Not all living things react negatively to heavy metals; some organisms, such as bacteria, have developed resistance. Of these bacteria, Ralstonia metallidurans is the only type known that has a lead-specific resistance mechanism. This is switched on whenever the bacterium finds itself in a lead-rich environment. The bacterium must thus have a means of detecting the lead ions. This task is performed by a "scout" protein, called PbrR, that "keeps a lookout" for lead ions. PbrR docks to the bacterial DNA at a location that acts as an "on/off switch" for the lead- resistance gene. If lead ions get into the cell, they bind to the "scout", which then changes its form such that it pulls the two strands of the DNA apart somewhat, switching the gene "on".

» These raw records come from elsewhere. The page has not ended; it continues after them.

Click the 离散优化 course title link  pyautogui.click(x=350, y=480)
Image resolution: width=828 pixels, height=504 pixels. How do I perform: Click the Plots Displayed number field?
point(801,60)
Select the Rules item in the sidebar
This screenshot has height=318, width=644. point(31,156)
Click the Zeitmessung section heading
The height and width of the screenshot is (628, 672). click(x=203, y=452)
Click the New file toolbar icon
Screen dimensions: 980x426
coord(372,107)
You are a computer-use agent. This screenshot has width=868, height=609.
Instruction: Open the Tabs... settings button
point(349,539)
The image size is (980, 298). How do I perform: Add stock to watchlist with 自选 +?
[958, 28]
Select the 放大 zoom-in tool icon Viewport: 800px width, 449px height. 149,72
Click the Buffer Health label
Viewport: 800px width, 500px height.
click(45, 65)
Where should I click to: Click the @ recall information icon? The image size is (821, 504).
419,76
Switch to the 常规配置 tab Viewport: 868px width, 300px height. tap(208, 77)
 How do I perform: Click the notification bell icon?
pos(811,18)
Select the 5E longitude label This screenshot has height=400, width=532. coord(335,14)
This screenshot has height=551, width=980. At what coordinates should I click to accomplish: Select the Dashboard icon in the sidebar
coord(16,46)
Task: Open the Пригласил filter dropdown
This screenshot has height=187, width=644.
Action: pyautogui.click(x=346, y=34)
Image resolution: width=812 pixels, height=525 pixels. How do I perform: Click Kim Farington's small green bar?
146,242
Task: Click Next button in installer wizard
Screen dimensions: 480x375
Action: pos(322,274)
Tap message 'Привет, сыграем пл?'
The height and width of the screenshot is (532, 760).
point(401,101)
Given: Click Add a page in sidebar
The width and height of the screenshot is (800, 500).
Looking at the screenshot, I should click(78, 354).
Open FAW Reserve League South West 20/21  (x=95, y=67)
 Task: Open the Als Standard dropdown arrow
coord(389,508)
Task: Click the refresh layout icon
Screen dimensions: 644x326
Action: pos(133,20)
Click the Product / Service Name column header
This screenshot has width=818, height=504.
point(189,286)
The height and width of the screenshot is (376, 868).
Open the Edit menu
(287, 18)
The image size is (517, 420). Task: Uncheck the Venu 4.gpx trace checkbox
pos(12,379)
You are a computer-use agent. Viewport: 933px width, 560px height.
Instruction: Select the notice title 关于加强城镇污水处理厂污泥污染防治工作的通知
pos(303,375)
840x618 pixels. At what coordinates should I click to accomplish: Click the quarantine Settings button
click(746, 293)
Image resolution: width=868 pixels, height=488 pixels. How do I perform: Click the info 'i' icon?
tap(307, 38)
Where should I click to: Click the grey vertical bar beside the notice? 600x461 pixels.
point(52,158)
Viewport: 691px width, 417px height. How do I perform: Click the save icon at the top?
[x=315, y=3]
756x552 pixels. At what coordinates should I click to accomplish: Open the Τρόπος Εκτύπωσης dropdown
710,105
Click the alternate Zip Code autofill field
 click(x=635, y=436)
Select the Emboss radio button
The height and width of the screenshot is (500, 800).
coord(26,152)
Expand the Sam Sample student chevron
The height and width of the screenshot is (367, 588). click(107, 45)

This system is similar to that used by the research team headed by Chuan He. However, instead of using PbrR, they chose PbrR691, a previously functionally uncharacterized and closely related protein that can easily be produced in larger quantities by genetic methods. As they hoped, this protein also recognizes lead ions. It was also necessary to slightly alter the bacterial DNA; within the "switch" region, the researchers replaced an adenine group with a fluorescent analogue. Bound tight in the DNA double helix, it does not fluoresce under normal, lead-free circumstances. However, if a lead ion binds to PbrR691, the two strands are locally pulled apart, which causes the fluorescent component to protrude from the double helix and begin to glow. The intensity of the fluorescence indicates the lead concentration of the sample. The probe is approximately 1000-fold more selective towards lead than other metal ions.

"Our lead probe is a starting point for the development of a simple, lead-specific analysis process," says He. "In addition, we are investigating why PbrR691 binds lead ions so selectively. This insight could help in the design of a lead-binding antidote for lead poisoning."